▶ INSTRUCTION: Transcribe the entries verbatim, beginning with the line containing "You are a GUI" and continuing through the line containing "The height and", and omit the pictures from your answer.

▶ DATA PROVIDED:

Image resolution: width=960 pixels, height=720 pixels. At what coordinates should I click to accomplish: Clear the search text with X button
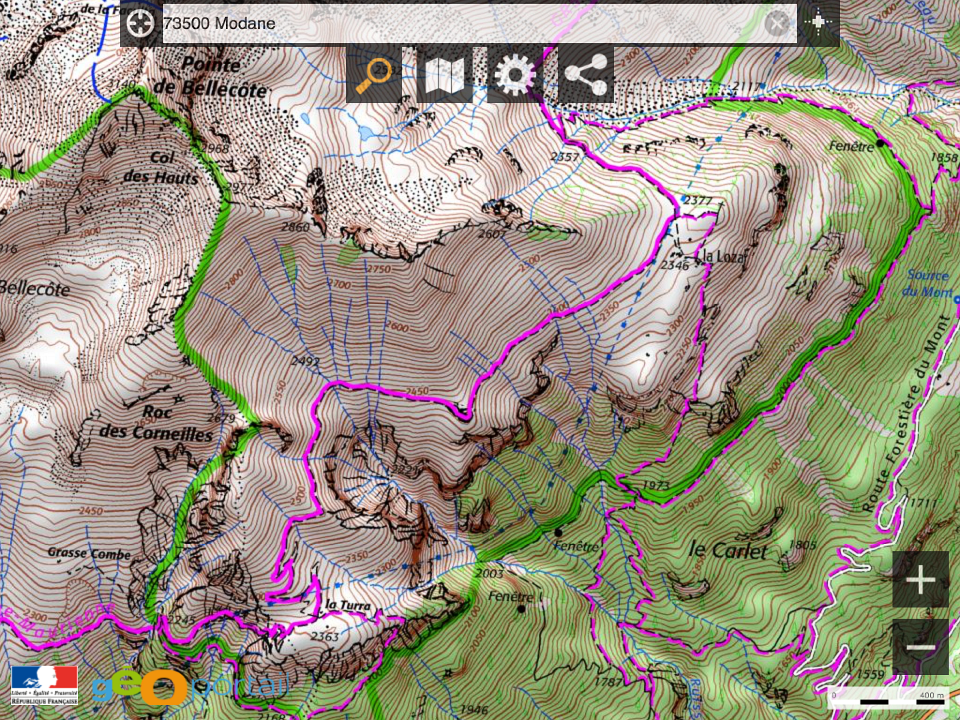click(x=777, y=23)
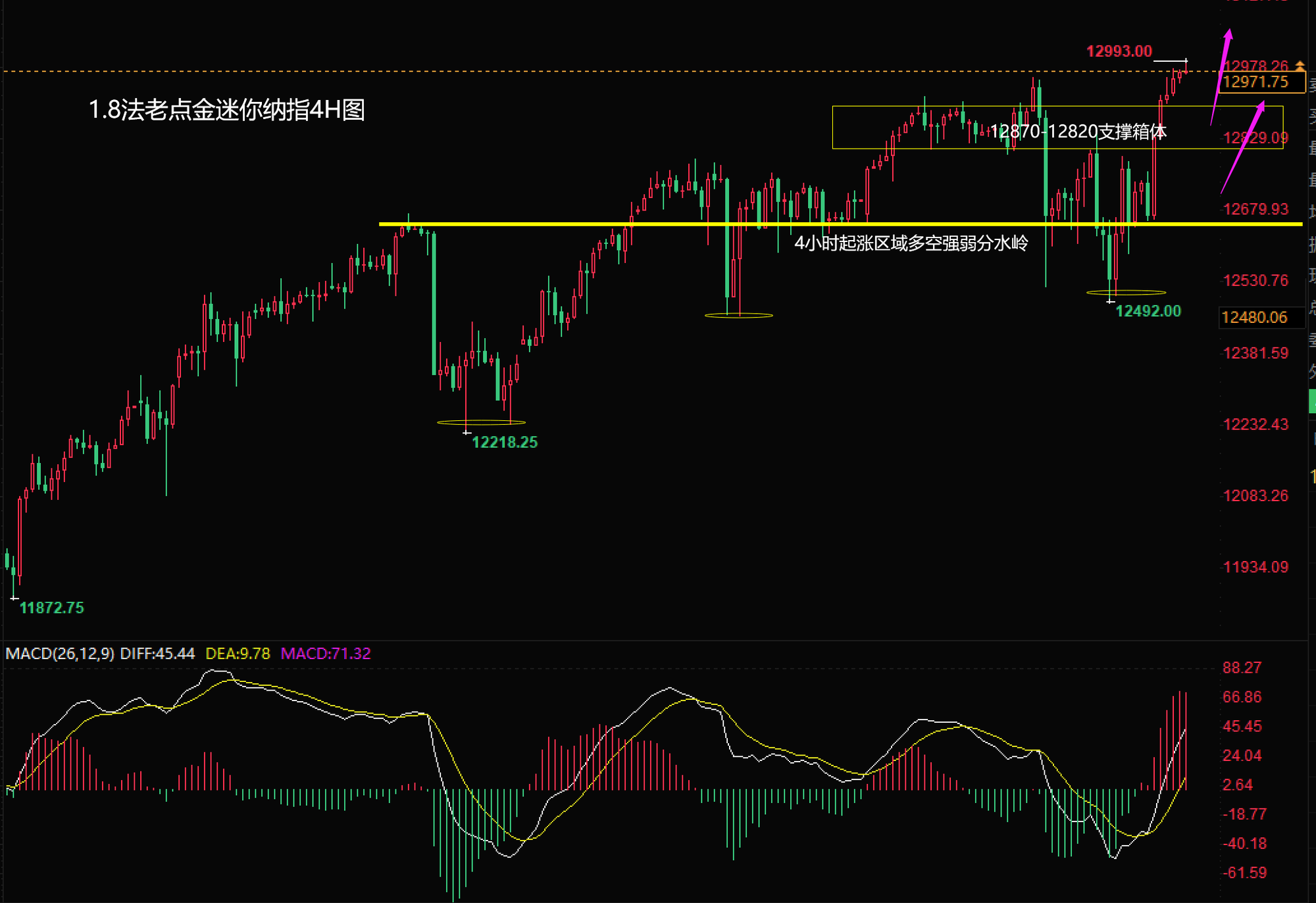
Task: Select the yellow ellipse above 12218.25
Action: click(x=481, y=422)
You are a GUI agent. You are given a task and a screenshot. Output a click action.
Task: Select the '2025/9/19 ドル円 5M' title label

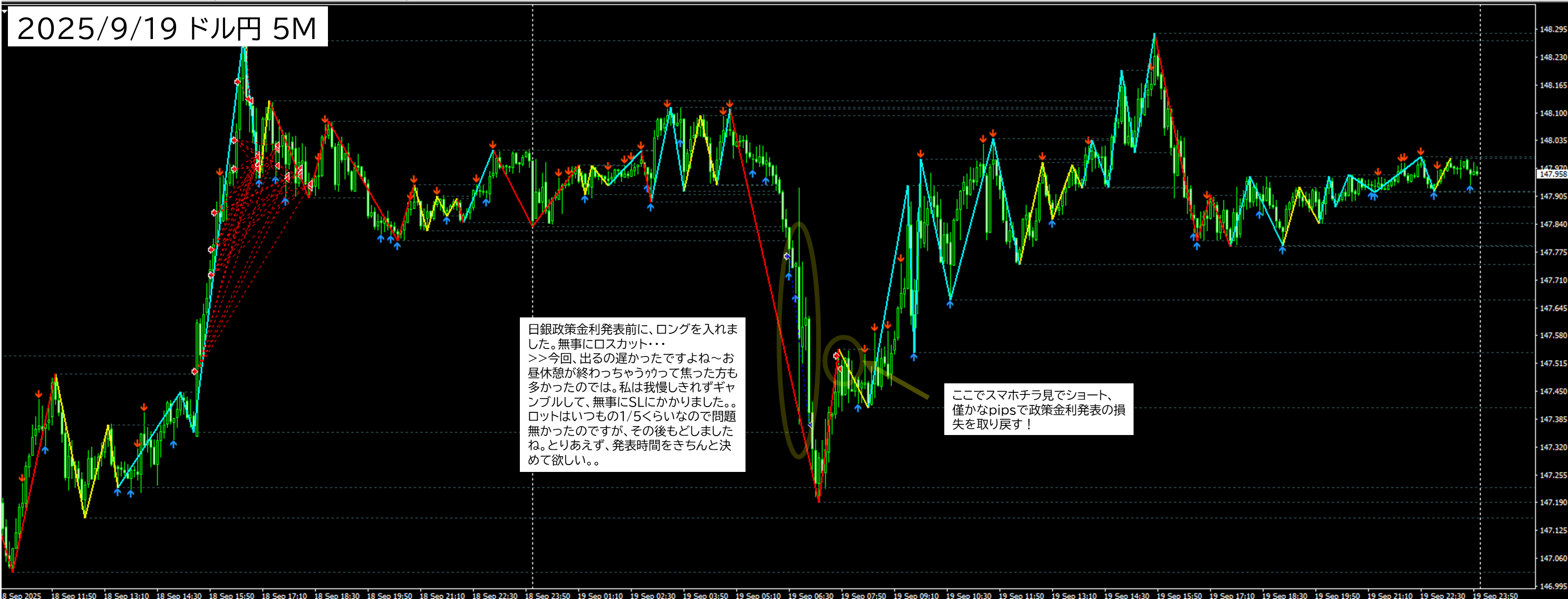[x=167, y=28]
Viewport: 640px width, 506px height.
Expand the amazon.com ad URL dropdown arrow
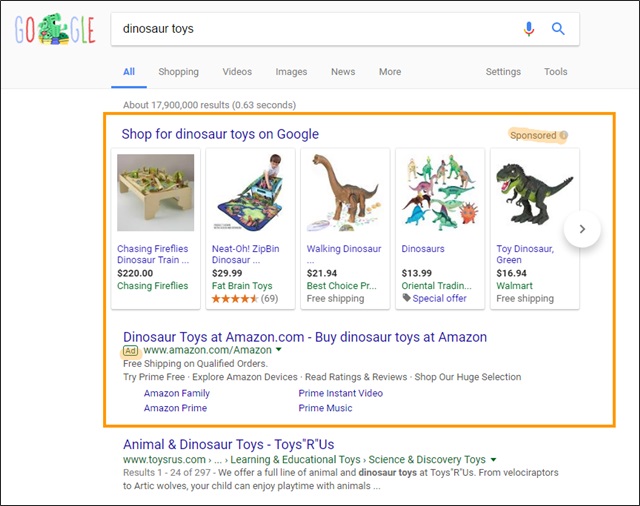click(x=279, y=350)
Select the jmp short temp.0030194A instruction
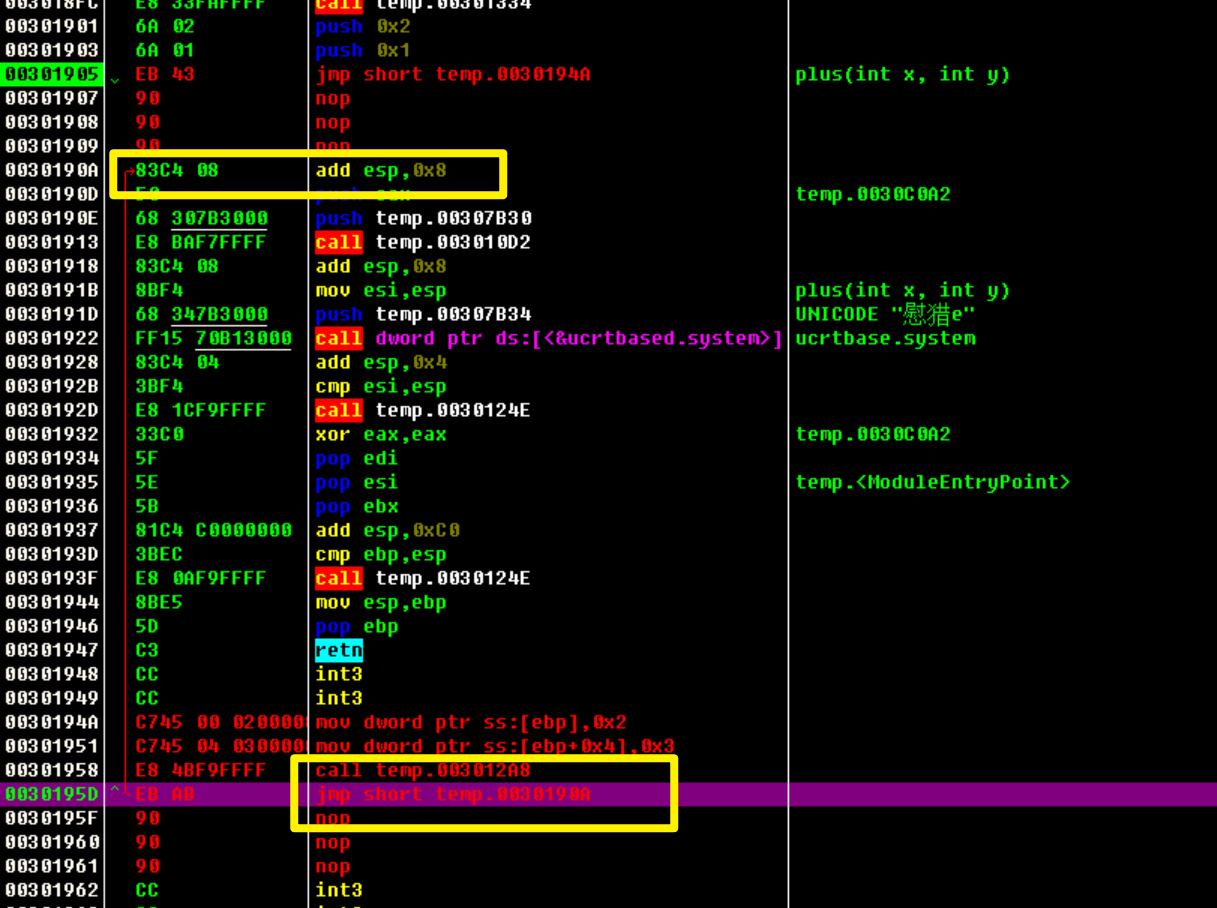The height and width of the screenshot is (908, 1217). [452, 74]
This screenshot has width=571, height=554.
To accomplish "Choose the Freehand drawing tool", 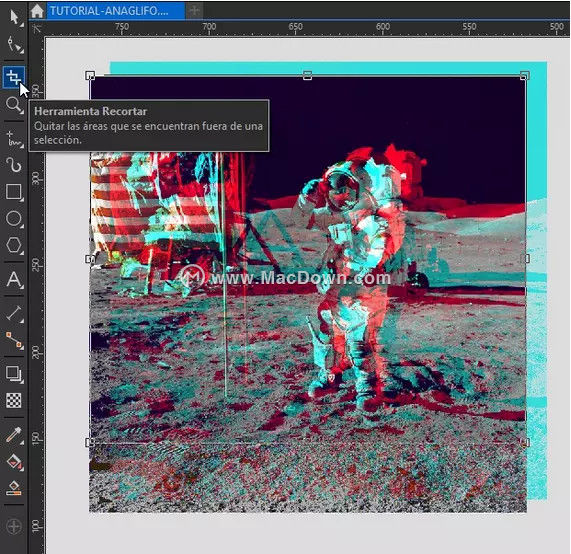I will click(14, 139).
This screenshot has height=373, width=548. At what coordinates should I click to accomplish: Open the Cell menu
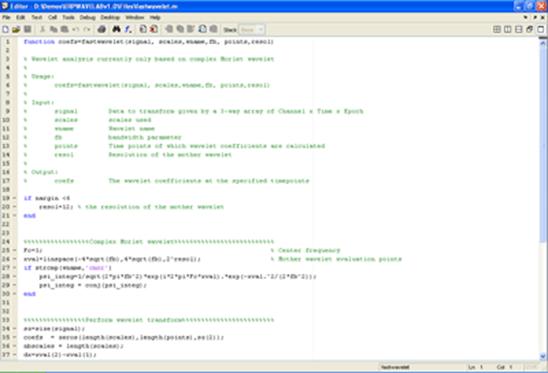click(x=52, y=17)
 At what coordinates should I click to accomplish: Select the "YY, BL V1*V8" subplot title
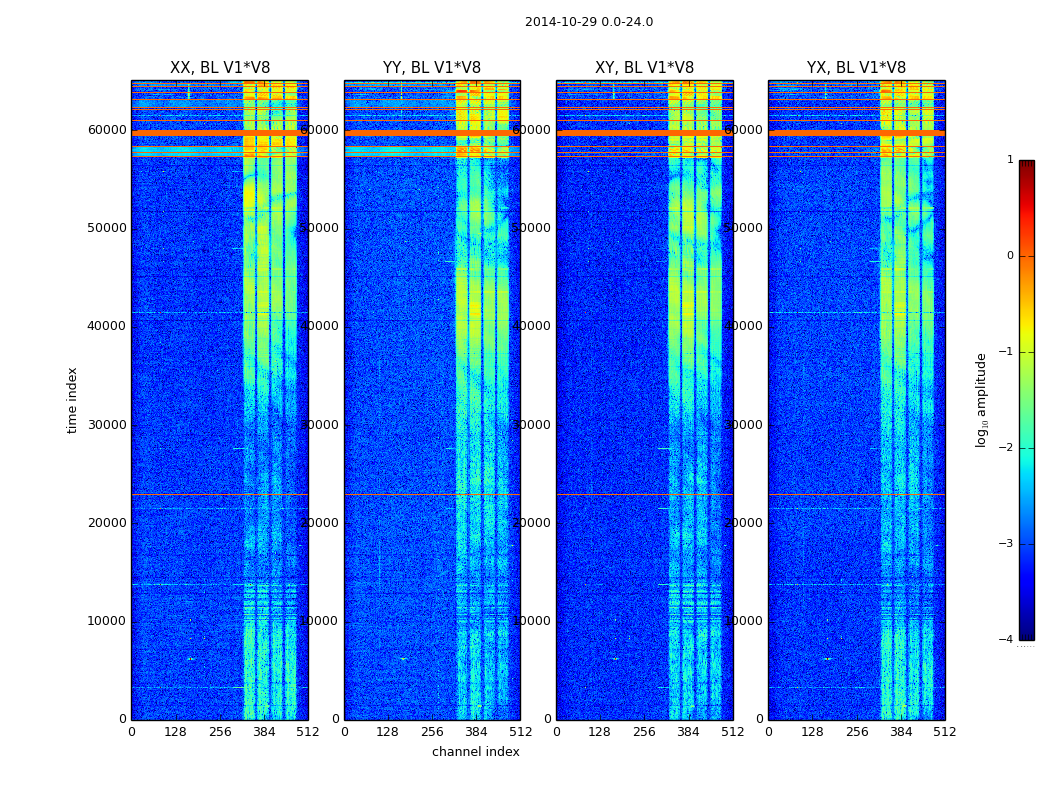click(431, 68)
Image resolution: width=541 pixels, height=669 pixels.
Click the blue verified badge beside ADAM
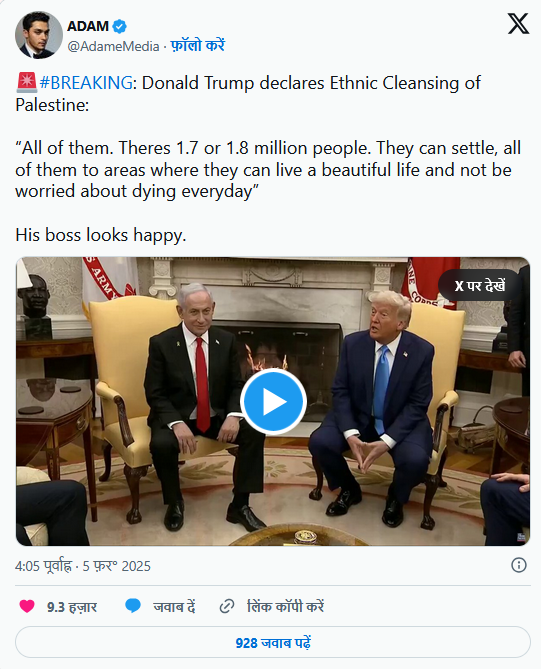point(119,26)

▶ TASK ANSWER:
You are a GUI agent. You are given a task and a screenshot. Output a click action.
Task: Select the '2025/9/19 ドル円 5M' title label

[x=167, y=28]
Viewport: 640px width, 506px height.
Expand the amazon.com ad URL dropdown arrow
click(x=279, y=350)
Select the jmp short temp.0030194A instruction
The height and width of the screenshot is (908, 1217). [452, 74]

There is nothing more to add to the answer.